Proposal outlines $300M deal separating Pinnacol from Colorado state government
Colorado lawmakers are weighing a proposal that would allow Pinnacol Assurance to sever its remaining ties to the state in exchange for a $300 million payment, a long‑debated shift that supporters say could stabilize the insurer’s future and help plug a looming budget shortfall.
A draft of the bill obtained by Colorado Politics spells out just how Pinnacol would “disaffiliate” from the state.
Notably, the bill’s authors include members of the Joint Budget Committee, which, as a panel, had been skeptical of the concept. Rep. Rick Taggart, R-Grand Junction, and Sen. Judy Amabile, D-Boulder, are listed as cosponsors.
The push to let Pinnacol fully separate from the state has circulated at the Capitol for decades, beginning in 2002 when lawmakers directed the insurer to operate as an independent, member‑owned mutual company.
Pinnacol, the state’s workers’ compensation insurance of last resort, has remained a quasi-state entity, which keeps the insurer from offering workers’ compensation insurance to Colorado companies with workers in other states.
While the insurer is still the largest workers’ compensation insurance provider in the state, with about a 50% market share, that share has dropped substantially in recent years, and the change would be key to the insurer’s long-term success, according to supporters of the company breaking away from the state.
“We’re trying to ground folks” on the dollars, said Wes Parham, vice president for public affairs at Pinnacol, in an interview with Colorado Politics last week.

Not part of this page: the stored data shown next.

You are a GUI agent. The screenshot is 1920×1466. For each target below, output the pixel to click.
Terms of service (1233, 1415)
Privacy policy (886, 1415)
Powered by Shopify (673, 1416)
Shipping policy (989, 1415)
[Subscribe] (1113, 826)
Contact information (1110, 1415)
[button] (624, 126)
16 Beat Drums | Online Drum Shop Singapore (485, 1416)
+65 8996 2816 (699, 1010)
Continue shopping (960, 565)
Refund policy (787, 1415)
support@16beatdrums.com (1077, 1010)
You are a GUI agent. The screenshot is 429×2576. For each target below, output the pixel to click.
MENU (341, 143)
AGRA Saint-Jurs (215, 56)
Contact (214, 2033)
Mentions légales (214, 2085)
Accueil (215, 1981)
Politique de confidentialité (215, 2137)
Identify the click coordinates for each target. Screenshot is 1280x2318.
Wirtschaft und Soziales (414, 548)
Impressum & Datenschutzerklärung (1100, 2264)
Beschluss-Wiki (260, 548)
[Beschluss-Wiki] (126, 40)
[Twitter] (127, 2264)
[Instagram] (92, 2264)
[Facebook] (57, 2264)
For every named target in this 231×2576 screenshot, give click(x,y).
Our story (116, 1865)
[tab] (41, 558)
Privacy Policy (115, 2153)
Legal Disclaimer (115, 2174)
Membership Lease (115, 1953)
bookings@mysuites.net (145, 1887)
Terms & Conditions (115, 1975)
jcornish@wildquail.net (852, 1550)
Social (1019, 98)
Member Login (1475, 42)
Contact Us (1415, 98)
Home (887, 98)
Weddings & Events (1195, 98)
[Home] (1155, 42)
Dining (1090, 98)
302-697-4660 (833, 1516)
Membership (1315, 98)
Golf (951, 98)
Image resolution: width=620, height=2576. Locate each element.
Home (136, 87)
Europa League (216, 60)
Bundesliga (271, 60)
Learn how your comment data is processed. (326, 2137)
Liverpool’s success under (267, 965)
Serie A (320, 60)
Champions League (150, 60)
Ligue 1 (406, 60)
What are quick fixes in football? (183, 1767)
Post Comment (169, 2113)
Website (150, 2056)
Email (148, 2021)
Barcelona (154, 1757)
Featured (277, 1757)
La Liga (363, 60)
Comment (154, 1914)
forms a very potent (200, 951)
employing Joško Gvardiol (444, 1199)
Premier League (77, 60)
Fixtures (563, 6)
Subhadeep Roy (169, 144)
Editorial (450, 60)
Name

The state shed its liability for Pinnacol in 2002, when the company became a mutual insurance company. Since then, the law has been clear — the state assumes no risk or liability for Pinnacol’s financial condition, and the company is solely funded by employers’ premiums.
The proposal from House Speaker Julie McCluskie would require Pinnacol to pay at least $300 million to the state. The money would be divided among various programs.

Pinnacol would also pay the state pension plan an amount equal to a 6.25% discount rate. The state pension plan had previously asked for $302 million.
Unions and employee groups have raised a central worry — whether Pinnacol would continue serving as the insurer of last resort, the role that requires it to cover any business, no matter how risky.
Under McCluskie’s proposal, Pinnacol would be required to continue serving that market for three years. After three years, the state Division of Insurance would contract with a workers’ compensation insurer to serve that market and the insurer would get a break on its premium taxes, the proposal said.
The renewed push for disaffiliation comes as lawmakers work to balance the 2026–27 budget, relying on what they described as painful cuts and more than $1 billion in cash transfers to close a general fund shortfall.
McCluskie’s bill is not the only proposal attempting to allow Pinnacol to disaffiliate. A ballot measure from Colorado Succeeds would take a different approach, putting $150 million into a workforce training fund. The state would get nothing.
The state title board approved the measure on March 18.
The Pinnacol legislation is not expected to be introduced until after the House completes its work on the 2026-27 state budget.